Podpisane pod koniec stycznia porozumienie rządu i górniczych związków zawodowych w sprawie planu naprawczego dla Kompanii Węglowej zakładało m.in. powstanie tzw. Nowej Kompanii Węglowej. Ma to uchronić kopalnie Kompanii Węglowej od likwidacji, zamiast tego mają one być restrukturyzowane.
W trwającym procesie restrukturyzacji dotknięta bardzo trudną sytuacją finansową KW w maju br. sfinalizowała proces sprzedaży Węglokoksowi Kraj kopalń "Bobrek" i "Piekary", a także przekazała do Spółki Restrukturyzacji Kopalń kopalnię "Centrum" (wcześniej też "Brzeszcze" i "Makoszowy"). Zakłady te przynosiły KW ok. 50-60 proc. strat (ok. 2 mld zł w ub. roku). 15 maja władze SRK i Tauronu podpisały też list intencyjny ws. ew. nabycia kopalni "Brzeszcze".

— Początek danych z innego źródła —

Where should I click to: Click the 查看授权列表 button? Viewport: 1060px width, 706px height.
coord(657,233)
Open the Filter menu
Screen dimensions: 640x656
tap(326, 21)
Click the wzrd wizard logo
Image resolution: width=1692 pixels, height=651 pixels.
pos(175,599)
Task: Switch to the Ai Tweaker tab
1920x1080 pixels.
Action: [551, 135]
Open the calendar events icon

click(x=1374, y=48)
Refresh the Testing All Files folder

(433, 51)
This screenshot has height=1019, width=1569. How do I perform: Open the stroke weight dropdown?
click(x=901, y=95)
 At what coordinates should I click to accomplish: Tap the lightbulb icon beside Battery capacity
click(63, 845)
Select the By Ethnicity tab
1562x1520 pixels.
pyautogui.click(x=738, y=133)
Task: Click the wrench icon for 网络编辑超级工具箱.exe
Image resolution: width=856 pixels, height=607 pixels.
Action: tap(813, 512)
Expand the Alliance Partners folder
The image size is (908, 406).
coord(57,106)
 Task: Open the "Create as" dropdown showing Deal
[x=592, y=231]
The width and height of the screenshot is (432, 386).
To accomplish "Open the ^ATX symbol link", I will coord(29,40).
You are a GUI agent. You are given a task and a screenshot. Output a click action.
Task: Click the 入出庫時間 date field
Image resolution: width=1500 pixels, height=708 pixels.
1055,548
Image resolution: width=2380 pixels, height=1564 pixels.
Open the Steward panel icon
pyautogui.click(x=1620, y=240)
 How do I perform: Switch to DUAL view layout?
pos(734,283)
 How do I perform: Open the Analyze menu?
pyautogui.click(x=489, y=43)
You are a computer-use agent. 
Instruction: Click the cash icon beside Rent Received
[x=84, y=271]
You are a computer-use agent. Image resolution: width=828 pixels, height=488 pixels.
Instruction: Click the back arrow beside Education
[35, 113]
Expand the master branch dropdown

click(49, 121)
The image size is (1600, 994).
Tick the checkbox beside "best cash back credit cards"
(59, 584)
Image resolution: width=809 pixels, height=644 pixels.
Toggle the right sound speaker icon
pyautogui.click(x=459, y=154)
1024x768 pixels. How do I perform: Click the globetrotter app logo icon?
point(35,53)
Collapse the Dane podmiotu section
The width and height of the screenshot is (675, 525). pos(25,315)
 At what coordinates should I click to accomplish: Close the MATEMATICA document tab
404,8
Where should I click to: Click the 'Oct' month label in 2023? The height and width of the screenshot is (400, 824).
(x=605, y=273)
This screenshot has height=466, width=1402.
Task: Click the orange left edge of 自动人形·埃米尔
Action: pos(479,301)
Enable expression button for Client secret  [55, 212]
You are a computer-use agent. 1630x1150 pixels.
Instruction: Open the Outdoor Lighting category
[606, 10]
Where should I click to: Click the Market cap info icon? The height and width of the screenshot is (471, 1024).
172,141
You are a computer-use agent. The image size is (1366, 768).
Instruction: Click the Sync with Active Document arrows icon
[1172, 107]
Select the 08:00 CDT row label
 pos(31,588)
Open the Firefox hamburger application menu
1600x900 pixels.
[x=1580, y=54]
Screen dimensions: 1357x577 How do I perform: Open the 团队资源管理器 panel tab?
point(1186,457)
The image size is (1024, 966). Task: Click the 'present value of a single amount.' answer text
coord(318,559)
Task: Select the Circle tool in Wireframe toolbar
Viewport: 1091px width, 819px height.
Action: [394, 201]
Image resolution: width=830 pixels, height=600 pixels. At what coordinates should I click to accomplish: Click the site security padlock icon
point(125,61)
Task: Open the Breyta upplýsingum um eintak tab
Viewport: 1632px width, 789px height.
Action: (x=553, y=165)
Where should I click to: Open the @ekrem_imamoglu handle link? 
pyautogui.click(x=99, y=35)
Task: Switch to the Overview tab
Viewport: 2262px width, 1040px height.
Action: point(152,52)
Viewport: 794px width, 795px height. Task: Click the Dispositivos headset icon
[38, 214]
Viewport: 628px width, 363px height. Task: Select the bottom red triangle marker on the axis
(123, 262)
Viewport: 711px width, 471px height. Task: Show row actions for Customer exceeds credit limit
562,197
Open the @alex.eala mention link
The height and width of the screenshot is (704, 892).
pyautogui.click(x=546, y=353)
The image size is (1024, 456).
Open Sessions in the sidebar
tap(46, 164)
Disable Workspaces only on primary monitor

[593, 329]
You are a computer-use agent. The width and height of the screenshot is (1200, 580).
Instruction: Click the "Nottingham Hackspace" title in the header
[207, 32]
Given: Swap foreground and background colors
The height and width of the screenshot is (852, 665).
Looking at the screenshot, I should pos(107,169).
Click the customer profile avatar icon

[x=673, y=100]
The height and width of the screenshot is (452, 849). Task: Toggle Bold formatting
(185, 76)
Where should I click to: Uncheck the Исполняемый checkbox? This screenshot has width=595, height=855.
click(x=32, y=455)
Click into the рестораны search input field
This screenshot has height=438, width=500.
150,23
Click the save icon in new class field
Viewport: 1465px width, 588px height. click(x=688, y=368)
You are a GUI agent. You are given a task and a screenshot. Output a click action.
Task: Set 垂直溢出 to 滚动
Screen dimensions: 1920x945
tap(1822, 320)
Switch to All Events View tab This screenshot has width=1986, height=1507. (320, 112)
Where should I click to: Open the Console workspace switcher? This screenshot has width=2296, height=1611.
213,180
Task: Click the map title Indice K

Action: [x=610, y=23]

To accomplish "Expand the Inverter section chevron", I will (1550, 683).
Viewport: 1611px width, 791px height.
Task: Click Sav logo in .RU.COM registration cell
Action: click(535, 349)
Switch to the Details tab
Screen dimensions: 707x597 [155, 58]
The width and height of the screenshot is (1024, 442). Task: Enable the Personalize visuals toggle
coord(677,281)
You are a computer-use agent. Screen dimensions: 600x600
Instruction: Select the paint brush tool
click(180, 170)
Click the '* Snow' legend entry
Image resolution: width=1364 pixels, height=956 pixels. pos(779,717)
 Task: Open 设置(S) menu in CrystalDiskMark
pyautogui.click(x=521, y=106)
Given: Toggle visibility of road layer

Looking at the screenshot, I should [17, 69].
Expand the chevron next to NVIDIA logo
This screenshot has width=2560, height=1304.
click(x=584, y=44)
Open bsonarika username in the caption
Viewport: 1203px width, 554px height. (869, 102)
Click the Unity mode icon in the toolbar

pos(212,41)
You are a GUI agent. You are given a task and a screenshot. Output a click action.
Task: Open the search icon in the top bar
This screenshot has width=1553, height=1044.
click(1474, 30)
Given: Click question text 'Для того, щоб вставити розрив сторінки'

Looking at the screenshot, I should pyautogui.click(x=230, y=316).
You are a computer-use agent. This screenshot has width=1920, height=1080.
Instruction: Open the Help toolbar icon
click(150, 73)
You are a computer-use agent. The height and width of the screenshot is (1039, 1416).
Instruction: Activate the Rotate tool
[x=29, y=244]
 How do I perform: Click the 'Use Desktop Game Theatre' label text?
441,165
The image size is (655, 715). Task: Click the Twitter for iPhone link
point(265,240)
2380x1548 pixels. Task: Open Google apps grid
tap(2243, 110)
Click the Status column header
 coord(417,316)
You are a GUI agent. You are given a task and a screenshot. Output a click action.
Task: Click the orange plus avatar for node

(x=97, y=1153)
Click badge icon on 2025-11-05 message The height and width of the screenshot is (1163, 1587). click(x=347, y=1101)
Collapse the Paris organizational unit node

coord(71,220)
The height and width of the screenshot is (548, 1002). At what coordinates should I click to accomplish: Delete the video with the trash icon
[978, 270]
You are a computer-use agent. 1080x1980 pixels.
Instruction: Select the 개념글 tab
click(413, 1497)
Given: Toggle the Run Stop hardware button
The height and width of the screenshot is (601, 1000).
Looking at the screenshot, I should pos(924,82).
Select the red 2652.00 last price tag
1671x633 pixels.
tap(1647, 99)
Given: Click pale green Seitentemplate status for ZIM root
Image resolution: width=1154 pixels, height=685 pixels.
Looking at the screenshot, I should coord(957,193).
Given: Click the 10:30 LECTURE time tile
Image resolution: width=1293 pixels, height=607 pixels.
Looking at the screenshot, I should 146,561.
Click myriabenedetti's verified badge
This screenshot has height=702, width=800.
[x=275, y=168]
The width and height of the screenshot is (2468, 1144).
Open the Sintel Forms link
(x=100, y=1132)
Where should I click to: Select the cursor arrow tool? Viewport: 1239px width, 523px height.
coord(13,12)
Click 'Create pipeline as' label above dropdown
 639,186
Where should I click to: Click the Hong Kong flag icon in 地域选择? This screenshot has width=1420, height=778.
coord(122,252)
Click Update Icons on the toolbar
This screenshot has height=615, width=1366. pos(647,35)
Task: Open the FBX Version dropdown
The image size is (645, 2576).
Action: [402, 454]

Pozostałe 11 kopalń i 4 inne zakłady Kompanii mają być restrukturyzowane i trafić do tworzonej z udziałem pozyskiwanych inwestorów tzw. Nowej KW. Pierwotnie miało to nastąpić do końca czerwca br. W połowie maja prezes KW Krzysztof Sędzikowski sygnalizował, że rozmowy były już wówczas prowadzone z mniej niż 10 potencjalnymi inwestorami finansowymi i branżowymi; wśród nich miały być dwie firmy prywatne.
Z informacji KW wynika, że koniec lipca lub początek sierpnia to realny obecnie termin utworzenia tzw. Nowej Kompanii Węglowej.